Aku tertegun memandangimu yang
melangkah pergi meninggalkanku sendiri di pinggir rel kereta api dan di depan
gerbong kereta yang siap kau masuki dan membawamu pergi dari pekatnya kota
Medan yang tiap saat selalu membumbung asap perih kehidupan berkisah tentang
anak jalanan yang terlantar sulit mencari makan.
Tentang kita yang terkadang
harus merintih perih menahan luka batin yang tersemat tak bisa memudar begitu
mudah, setelah kepergianmu malah akan semakin parah ketika aku harus hidup
menahan kerinduan dan menelan segala penantian kepadamu.

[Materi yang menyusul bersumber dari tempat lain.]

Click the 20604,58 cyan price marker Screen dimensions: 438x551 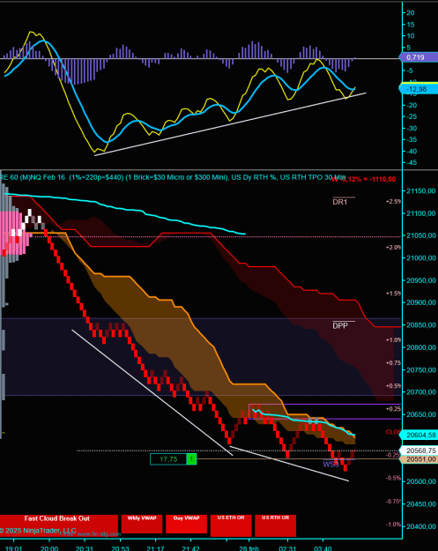(x=419, y=435)
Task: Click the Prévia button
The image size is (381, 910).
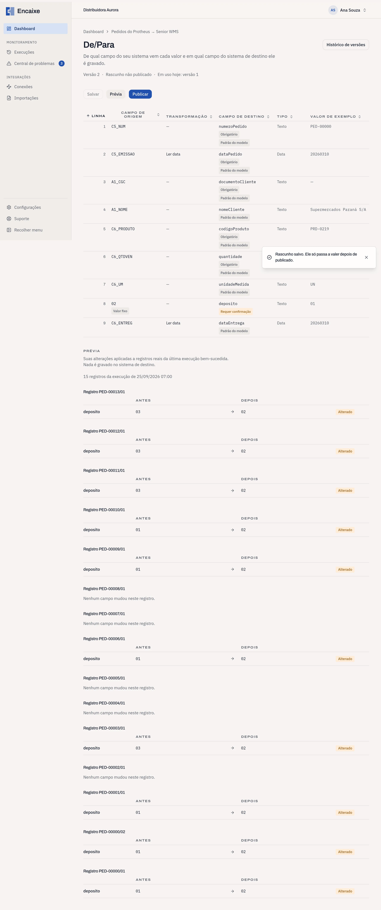Action: [x=115, y=94]
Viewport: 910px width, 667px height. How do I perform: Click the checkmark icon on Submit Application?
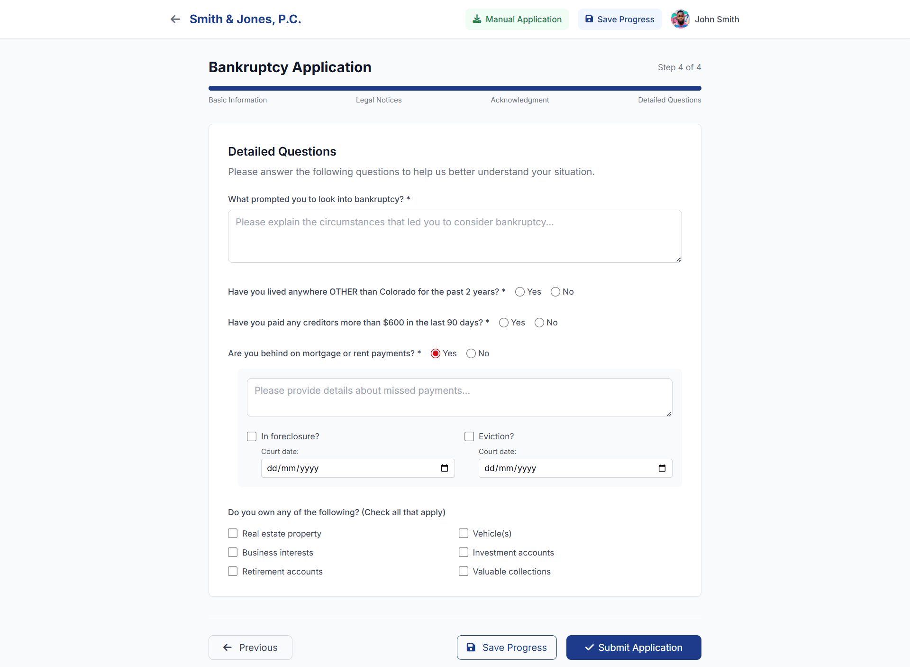pyautogui.click(x=589, y=648)
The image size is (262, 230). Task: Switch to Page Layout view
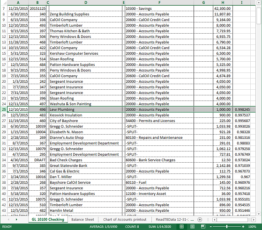pos(192,227)
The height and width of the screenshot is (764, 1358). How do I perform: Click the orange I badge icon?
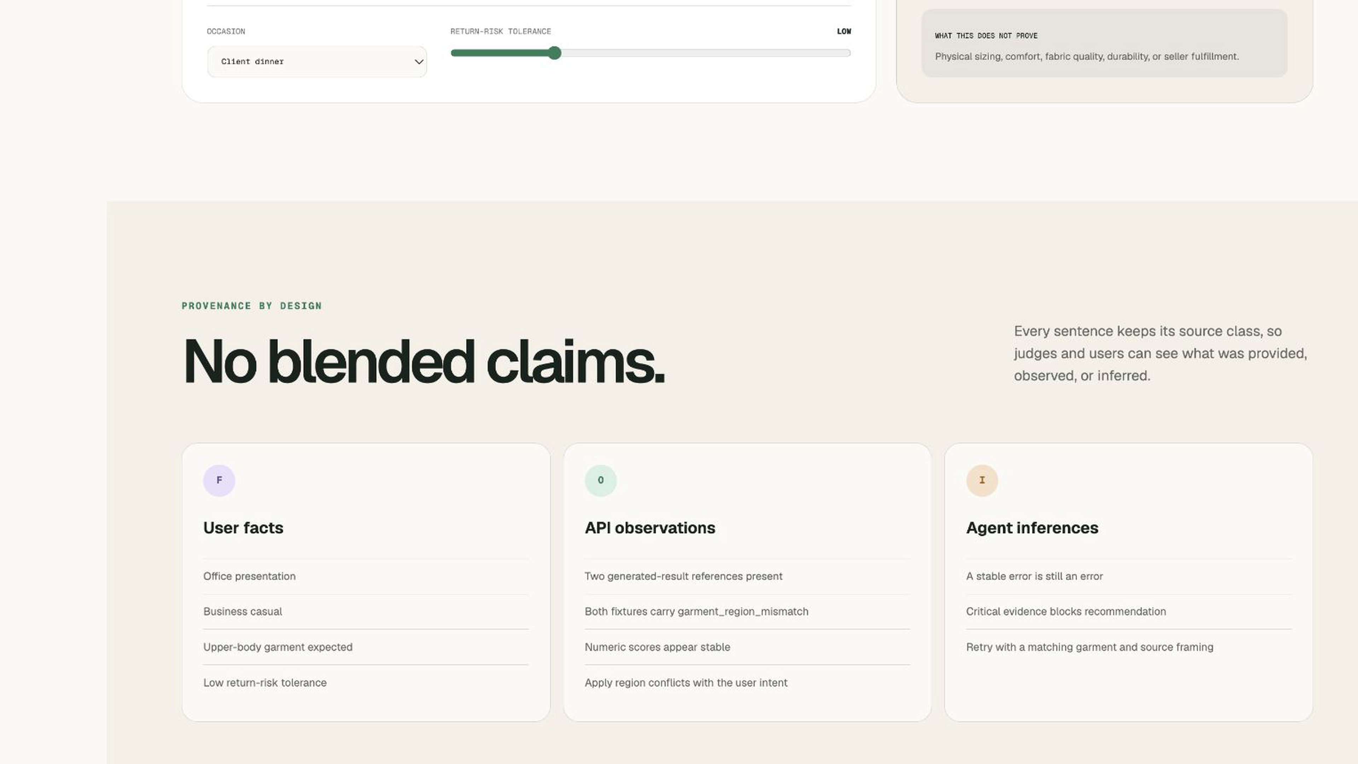(x=982, y=480)
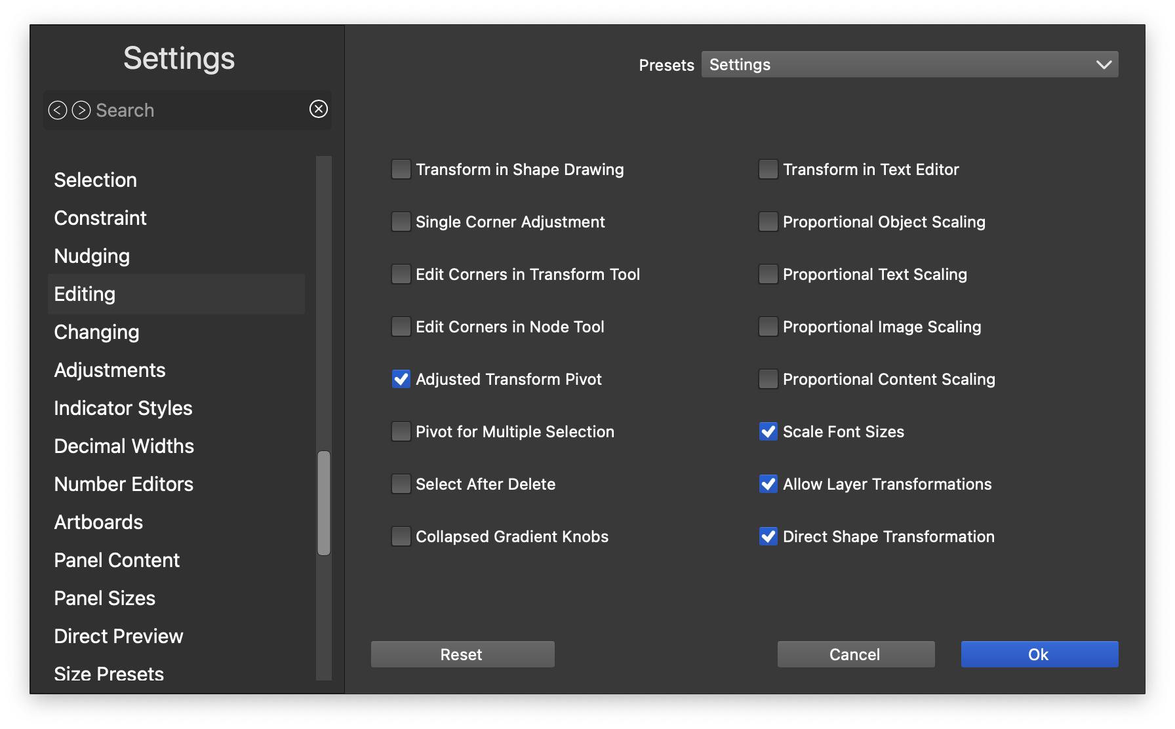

‘’Hati-hati Mak, jaga kesehatan
Mamak disana dan selalulah berbagi kabar ke Medan.’’
‘’Iya Nak, kamu juga jaga
kesehatanmu. Tahun depan Mamak akan pulang dengan membawa banyak uang hasil
dari merantau ke ibu kota.’’
Ah, entahlah. Mengapa mamak harus
pergi ke ibu kota, yang aku tahu kejam dan tak me-miliki hati nurani untuk para
pendatang. Atau ke negeri seberang, yang aku juga banyak mendengar cerita
pembunuhan para tenaga kerja Indonesia atas sebab yang terkadang tak masuk
akal. Tak terbayang olehku, wanita yang melahirkanku harus menahan sakit dari
majikan yang kejam terutama penduduk ibu kota yang kaya dan mempunyai banyak
uang. Yang dapat dengan mudah menyiksa, melukai, dan di meja hijau dapat
membalikkan semua fakta yang terjadi sebenarnya.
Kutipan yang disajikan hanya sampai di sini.